Schistosoma haematobium infection and CD4+ T-cell levels: a cross-sectional study of young South African women

Kleppa E, Klinge KF, Galaphaththi-Arachchige HN, Holmen SD, Lillebø K, Onsrud M, Gundersen SG, Taylor M, Ndhlovu P, Kjetland EF

Journal title: PloS one

PLoS ONE 2015;10(3):e0119326

PMID: 25768005

Article on PubMed:


Schistosoma (S.) haematobium causes urogenital schistosomiasis and has been hypothesized to adversely impact HIV transmission and progression. On the other hand it has been hypothesized that HIV could influence the manifestations of schistosomiasis. In this cross-sectional study, we explored the association between urogenital S. haematobium infection and CD4 cell counts in 792 female high-school students from randomly selected schools in rural KwaZulu-Natal, South Africa. We also investigated the association between low CD4 cell counts in HIV positive women and the number of excreted schistosome eggs in urine. Sixteen percent were HIV positive and 31% had signs of urogenital schistosomiasis (as determined by genital sandy patches and / or abnormal blood vessels on ectocervix / vagina by colposcopy or presence of eggs in urine).

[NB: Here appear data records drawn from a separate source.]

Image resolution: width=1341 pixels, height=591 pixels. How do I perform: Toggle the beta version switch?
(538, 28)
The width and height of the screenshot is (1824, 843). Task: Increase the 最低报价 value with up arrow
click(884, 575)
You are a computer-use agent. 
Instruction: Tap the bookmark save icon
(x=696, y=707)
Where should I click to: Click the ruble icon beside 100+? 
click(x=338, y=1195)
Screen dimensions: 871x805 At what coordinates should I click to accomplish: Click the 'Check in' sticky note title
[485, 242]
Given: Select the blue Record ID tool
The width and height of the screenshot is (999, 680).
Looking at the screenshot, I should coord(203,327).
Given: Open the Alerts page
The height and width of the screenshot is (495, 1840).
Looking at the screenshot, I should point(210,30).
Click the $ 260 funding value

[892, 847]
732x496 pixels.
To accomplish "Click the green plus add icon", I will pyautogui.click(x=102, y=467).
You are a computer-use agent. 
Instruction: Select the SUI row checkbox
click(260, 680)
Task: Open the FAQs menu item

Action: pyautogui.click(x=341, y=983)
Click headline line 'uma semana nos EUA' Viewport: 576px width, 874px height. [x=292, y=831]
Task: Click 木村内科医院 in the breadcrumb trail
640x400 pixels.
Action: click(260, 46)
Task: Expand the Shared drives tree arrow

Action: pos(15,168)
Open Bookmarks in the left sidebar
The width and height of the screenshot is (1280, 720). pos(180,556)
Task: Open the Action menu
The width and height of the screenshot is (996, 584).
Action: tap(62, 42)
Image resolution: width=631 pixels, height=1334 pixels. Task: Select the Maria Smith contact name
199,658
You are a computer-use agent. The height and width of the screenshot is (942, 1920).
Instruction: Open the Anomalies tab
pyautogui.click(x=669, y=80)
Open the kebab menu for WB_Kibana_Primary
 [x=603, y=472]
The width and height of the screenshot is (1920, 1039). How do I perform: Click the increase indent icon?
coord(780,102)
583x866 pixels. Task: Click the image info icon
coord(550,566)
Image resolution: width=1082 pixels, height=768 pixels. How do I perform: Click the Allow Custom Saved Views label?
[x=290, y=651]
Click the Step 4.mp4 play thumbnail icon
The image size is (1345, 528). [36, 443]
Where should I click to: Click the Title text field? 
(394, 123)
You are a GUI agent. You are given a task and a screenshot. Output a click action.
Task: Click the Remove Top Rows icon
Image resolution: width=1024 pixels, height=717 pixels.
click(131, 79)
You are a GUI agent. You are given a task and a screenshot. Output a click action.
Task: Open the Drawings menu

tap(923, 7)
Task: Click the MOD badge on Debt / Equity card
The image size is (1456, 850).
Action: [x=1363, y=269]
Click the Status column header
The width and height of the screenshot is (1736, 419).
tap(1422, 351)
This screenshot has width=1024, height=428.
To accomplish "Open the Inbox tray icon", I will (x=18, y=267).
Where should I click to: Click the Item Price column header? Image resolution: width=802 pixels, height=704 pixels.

After stratifying for HIV status, participants with and without urogenital schistosomiasis had similar CD4 cell counts. Furthermore, there was no significant difference in prevalence of urogenital schistosomiasis in HIV positive women with low and high CD4 cell counts. There was no significant difference in the number of eggs excreted in urine when comparing HIV positive and HIV negative women. Our findings indicate that urogenital schistosomiasis do not influence the number of circulating CD4 cells.